Hello everyone, I was trying to execute the example mentioned in the docs - https://sagemaker-examples.readthedocs.io/en/latest/sagemaker_neo_compilation_jobs/pytorch_torchvision/pytorch_torchvision_neo.html.
I was able to successfully run this example but as soon as I changed the target_device to jetson_tx2
, after which I ran the entire script again, keeping the rest of the code as it is, the model stopped working. I was not getting any inferences from the deployed model and it always errors out with the message:
An error occurred (ModelError) when calling the InvokeEndpoint operation: Received server error (0) from <users-sagemaker-endpoint> with message "Your invocation timed out while waiting for a response from container model. Review the latency metrics for each container in Amazon CloudWatch, resolve the issue, and try again."

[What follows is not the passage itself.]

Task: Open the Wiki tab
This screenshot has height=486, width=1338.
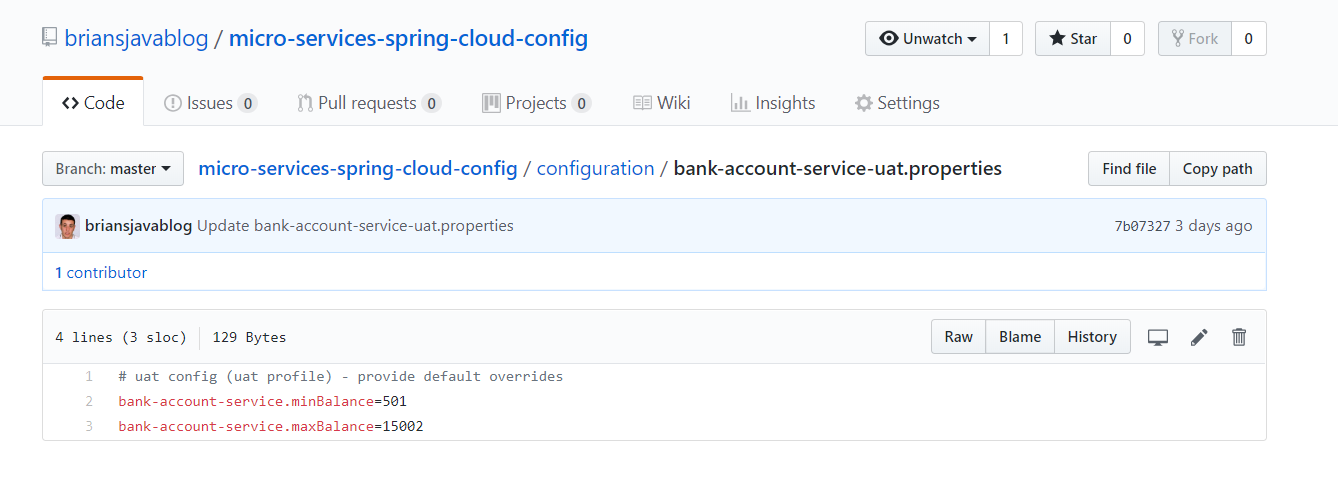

According to the troubleshoot docs https://docs.aws.amazon.com/sagemaker/latest/dg/neo-troubleshooting-inference.html, this seems to be an issue of model_fn() function.
The inference script used by this example is mentioned here https://github.com/aws/amazon-sagemaker-examples/blob/main/sagemaker_neo_compilation_jobs/pytorch_torchvision/code/resnet18.py , which itself doesn't contain any model_fn() definition but it still worked for target device ml_c5
.
So could anyone please help me with the following questions:
- What changes does SageMaker Neo do to the model depending on
target_device
type? Since it seems the same model is loaded in a different way for different target device.
- Is there any way to determine how the model is expected to load for a certain target_device type so that I could define the model_fn() function myself in the same inference script mentioned above?
- At-last, can anyone please help with the inference script for this very same model as mentioned in docs above which works for
jetson_tx2
device as well.
Any suggestions or links on how to resolve this issue would be really helpful.
It looks like I overlooked where the model was actually being deployed. Thanks a lot for pointing it out.